Dataset Start Marker
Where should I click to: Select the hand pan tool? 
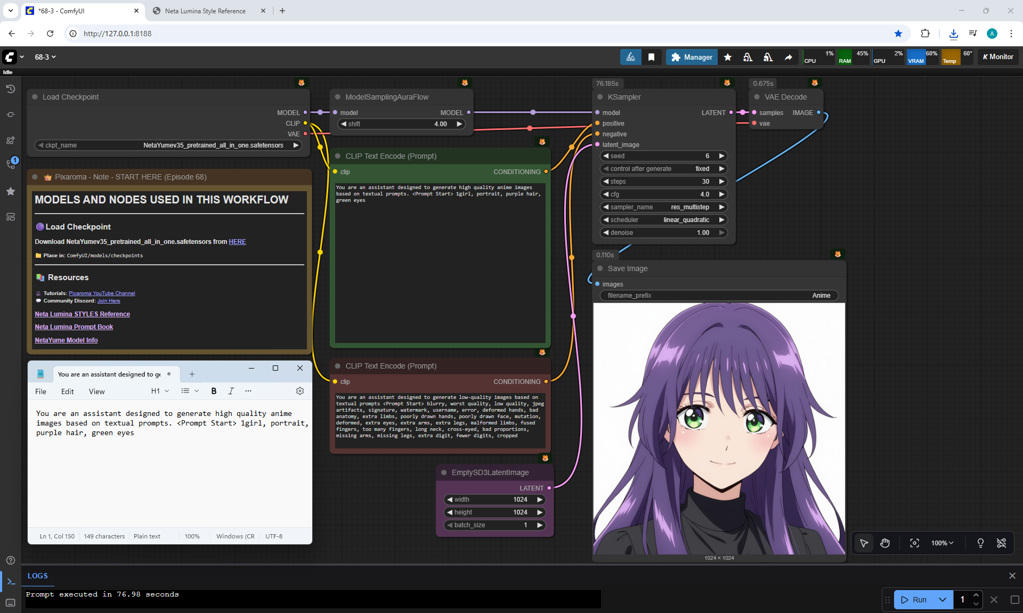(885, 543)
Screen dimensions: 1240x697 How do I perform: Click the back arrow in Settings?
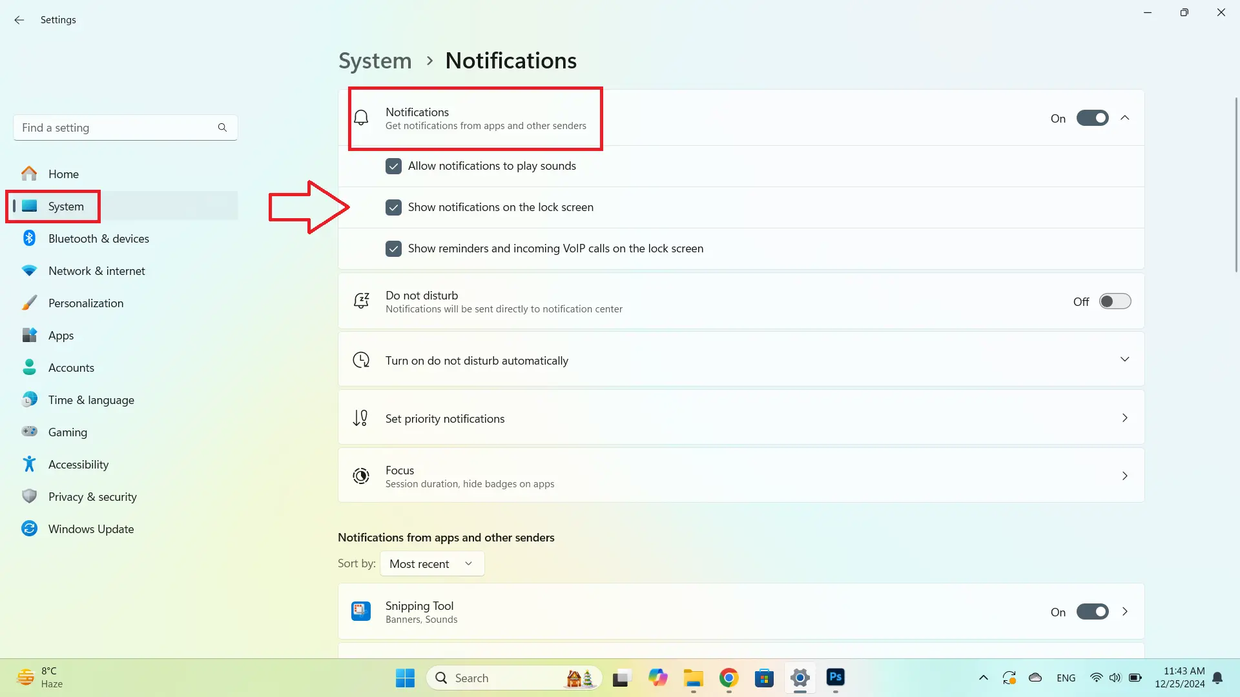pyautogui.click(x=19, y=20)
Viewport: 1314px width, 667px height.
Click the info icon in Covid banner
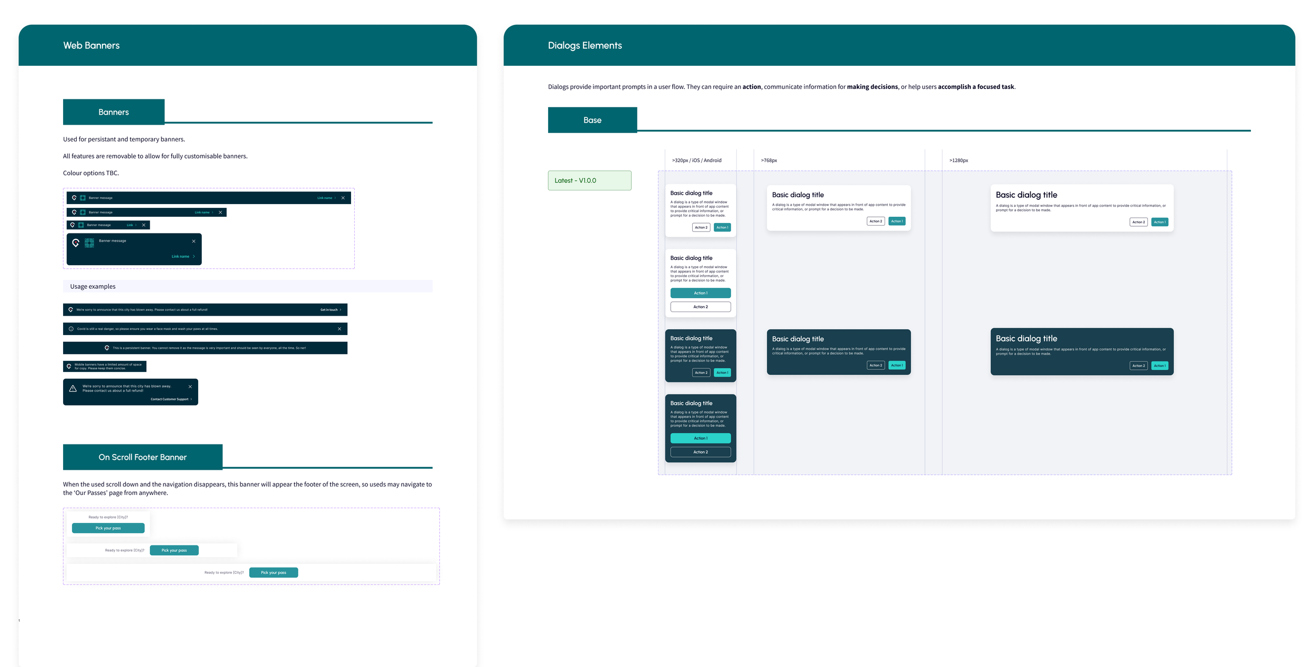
Dataset End Marker
* Requirement *
Could you transcribe every entry above exactly, leaving out the images?

* Solution to the exercise *
Where should I click to: Select the hand pan tool? 
(885, 543)
Screen dimensions: 1240x697 How do I perform: Click the back arrow in Settings?
pyautogui.click(x=19, y=20)
Viewport: 1314px width, 667px height.
Click the info icon in Covid banner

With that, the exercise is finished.